The prediction of performance degradation for the aero-engine is crucial to its health management, but the handling of the dynamic spatio-temporal dependence between condition monitoring (CM) data of multiple sensors and the status of performance degradation is non-trivial. Most previous prediction models of performance degradation treat different health stages equally in the training process, although the data in the initial degradation stage is relatively sparse and more important for training a decent prediction model. To bridge this gap, we propose a data-augmentation-boosted dual Informer framework (DARWIN) for predicting the performance degradation of aero-engines. First, we present a degradation time-series data augmentation model based on Informer to increase the amount of degradation data, making it possible to emphasize the importance of data in the initial degradation stage in the following prediction stage. Second, we design a padding strategy for the run-to-failure (RtF) data so as to preserve the integrity of the degradation context comprehensively.

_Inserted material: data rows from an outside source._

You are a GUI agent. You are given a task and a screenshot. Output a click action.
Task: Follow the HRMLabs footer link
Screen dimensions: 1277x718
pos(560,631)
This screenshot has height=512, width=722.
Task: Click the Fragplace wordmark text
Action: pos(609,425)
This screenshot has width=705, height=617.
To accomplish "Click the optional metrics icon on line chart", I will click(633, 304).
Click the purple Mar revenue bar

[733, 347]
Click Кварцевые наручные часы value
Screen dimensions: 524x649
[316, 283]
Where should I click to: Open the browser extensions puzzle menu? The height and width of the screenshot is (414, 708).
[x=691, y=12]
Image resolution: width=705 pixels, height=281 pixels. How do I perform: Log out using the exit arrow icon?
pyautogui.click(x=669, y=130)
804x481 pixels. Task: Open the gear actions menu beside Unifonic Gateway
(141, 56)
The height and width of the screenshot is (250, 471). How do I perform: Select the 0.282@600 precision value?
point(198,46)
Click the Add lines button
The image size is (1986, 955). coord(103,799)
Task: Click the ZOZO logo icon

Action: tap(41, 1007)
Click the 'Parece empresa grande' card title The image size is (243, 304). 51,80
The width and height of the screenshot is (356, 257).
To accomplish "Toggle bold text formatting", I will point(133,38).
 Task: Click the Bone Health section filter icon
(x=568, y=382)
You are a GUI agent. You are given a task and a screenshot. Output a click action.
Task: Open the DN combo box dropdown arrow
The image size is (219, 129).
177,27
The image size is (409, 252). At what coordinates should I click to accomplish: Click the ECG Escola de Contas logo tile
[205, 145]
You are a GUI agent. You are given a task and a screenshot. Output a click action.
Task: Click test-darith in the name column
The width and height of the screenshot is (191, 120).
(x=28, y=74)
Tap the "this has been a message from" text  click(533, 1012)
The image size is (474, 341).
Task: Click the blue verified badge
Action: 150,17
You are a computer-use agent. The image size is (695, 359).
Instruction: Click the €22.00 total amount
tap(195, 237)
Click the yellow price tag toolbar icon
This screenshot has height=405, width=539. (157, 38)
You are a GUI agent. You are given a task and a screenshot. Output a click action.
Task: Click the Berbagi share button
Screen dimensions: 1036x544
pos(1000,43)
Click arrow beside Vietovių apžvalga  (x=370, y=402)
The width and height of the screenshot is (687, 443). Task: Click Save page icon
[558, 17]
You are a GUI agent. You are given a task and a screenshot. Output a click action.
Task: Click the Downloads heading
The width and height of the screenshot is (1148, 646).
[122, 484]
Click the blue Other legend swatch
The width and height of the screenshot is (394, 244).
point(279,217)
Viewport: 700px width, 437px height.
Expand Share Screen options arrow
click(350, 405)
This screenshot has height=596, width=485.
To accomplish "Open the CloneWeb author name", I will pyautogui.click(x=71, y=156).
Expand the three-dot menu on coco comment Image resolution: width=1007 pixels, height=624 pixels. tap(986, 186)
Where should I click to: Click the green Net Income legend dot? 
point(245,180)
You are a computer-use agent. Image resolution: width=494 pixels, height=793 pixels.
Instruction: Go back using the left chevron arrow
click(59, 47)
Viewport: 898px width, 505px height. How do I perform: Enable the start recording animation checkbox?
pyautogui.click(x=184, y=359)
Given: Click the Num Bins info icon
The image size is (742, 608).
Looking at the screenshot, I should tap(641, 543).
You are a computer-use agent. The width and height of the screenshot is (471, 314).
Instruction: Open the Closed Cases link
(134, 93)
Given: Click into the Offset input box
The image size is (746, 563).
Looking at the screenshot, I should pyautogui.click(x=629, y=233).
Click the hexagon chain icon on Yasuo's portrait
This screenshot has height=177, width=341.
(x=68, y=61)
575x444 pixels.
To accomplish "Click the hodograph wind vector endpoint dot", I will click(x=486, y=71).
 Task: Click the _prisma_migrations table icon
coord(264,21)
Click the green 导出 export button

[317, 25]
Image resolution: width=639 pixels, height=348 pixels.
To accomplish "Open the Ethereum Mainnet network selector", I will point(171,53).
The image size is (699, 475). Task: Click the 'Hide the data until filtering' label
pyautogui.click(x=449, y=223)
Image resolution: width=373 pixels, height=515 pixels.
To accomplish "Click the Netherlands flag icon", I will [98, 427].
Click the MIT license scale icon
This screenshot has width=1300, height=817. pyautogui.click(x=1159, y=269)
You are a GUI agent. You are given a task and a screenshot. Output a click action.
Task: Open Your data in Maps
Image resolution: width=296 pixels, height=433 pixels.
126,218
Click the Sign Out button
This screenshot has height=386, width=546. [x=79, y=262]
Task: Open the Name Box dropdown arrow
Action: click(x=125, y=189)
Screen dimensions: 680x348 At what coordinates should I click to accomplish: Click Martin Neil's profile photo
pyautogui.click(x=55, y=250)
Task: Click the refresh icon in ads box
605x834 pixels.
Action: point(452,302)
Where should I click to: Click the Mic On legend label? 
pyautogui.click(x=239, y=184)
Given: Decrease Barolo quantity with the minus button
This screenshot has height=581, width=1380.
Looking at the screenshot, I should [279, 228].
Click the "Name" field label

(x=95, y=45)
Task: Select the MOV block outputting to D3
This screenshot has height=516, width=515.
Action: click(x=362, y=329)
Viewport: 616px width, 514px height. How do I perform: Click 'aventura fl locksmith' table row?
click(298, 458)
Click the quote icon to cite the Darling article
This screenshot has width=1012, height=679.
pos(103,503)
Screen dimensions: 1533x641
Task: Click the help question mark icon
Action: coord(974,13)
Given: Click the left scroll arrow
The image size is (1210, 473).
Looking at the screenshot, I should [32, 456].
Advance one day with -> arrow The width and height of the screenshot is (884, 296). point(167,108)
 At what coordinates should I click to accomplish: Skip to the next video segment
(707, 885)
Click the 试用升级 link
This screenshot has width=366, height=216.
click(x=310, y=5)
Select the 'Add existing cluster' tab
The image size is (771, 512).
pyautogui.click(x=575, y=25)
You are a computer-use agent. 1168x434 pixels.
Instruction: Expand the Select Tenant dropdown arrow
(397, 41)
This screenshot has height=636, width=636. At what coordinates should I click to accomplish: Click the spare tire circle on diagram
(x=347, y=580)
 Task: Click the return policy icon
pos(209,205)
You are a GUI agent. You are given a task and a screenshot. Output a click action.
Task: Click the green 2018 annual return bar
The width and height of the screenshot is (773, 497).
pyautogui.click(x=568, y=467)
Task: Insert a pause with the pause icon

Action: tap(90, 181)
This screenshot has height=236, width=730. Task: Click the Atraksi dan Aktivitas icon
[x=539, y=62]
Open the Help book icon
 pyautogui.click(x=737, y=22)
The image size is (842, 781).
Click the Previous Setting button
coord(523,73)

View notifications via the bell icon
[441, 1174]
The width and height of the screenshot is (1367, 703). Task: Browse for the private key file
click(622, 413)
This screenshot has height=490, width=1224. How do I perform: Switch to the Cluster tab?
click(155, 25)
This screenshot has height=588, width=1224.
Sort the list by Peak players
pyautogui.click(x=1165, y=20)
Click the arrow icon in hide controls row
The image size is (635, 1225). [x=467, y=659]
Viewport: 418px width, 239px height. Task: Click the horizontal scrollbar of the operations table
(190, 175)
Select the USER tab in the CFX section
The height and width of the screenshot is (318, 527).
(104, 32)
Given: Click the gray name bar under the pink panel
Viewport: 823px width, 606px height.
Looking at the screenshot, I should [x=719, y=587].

Third, we invoke another Informer model for predicting the performance degradation in which a generative decoder is implemented to get predictions in one forward process instead of the recursive manner for fast computation speed and avoid error accumulation. On the benchmark C-MAPSS datasets, DARWIN yields a 27% accuracy improvement compared with the state-of-the-art method, Informer, in the performance degradation prediction of aero-engines. Furthermore, we demonstrate the feasibility of DARWIN on a fleet of eight turbofan engines under real flight conditions, thereby confirming its applicability.